Copy every one of the following rows verbatim, changing nothing.

• Material to process:
START
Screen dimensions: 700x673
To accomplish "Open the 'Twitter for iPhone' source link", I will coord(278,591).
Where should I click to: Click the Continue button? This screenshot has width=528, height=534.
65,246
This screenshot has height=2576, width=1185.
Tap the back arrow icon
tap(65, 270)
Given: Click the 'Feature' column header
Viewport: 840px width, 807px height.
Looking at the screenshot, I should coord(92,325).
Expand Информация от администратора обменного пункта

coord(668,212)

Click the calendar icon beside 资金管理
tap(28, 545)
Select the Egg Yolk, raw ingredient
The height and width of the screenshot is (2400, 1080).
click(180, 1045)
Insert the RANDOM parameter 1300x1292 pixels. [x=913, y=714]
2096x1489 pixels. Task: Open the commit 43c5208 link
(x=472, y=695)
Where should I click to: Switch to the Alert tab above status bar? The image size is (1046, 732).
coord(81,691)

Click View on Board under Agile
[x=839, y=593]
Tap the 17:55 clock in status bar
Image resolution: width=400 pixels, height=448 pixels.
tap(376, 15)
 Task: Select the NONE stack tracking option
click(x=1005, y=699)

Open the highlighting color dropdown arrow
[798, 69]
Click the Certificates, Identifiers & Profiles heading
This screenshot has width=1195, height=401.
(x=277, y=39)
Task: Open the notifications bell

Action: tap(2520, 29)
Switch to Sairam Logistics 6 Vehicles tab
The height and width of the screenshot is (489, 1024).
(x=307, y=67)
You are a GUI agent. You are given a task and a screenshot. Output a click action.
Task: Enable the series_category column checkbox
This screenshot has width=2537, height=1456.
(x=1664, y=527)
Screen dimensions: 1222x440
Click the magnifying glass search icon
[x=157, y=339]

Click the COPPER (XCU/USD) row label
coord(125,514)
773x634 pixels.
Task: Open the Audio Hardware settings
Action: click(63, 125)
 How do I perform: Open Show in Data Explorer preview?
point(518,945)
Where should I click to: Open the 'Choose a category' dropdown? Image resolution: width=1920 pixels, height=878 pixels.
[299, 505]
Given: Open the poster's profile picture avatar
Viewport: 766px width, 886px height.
END
• Task result:
Screen dimensions: 700x673
To accomplish "Open the 'Twitter for iPhone' source link", I will coord(278,591).
Where should I click to: Click the Continue button? This screenshot has width=528, height=534.
65,246
This screenshot has height=2576, width=1185.
Tap the back arrow icon
tap(65, 270)
Given: Click the 'Feature' column header
Viewport: 840px width, 807px height.
Looking at the screenshot, I should coord(92,325).
Expand Информация от администратора обменного пункта

coord(668,212)

Click the calendar icon beside 资金管理
tap(28, 545)
Select the Egg Yolk, raw ingredient
The height and width of the screenshot is (2400, 1080).
click(180, 1045)
Insert the RANDOM parameter 1300x1292 pixels. [x=913, y=714]
2096x1489 pixels. Task: Open the commit 43c5208 link
(x=472, y=695)
Where should I click to: Switch to the Alert tab above status bar? The image size is (1046, 732).
coord(81,691)

Click View on Board under Agile
[x=839, y=593]
Tap the 17:55 clock in status bar
Image resolution: width=400 pixels, height=448 pixels.
tap(376, 15)
 Task: Select the NONE stack tracking option
click(x=1005, y=699)

Open the highlighting color dropdown arrow
[798, 69]
Click the Certificates, Identifiers & Profiles heading
This screenshot has width=1195, height=401.
(x=277, y=39)
Task: Open the notifications bell

Action: tap(2520, 29)
Switch to Sairam Logistics 6 Vehicles tab
The height and width of the screenshot is (489, 1024).
(x=307, y=67)
You are a GUI agent. You are given a task and a screenshot. Output a click action.
Task: Enable the series_category column checkbox
This screenshot has width=2537, height=1456.
(x=1664, y=527)
Screen dimensions: 1222x440
Click the magnifying glass search icon
[x=157, y=339]

Click the COPPER (XCU/USD) row label
coord(125,514)
773x634 pixels.
Task: Open the Audio Hardware settings
Action: click(63, 125)
 How do I perform: Open Show in Data Explorer preview?
point(518,945)
Where should I click to: Open the 'Choose a category' dropdown? Image resolution: width=1920 pixels, height=878 pixels.
[299, 505]
Given: Open the poster's profile picture avatar
Viewport: 766px width, 886px height.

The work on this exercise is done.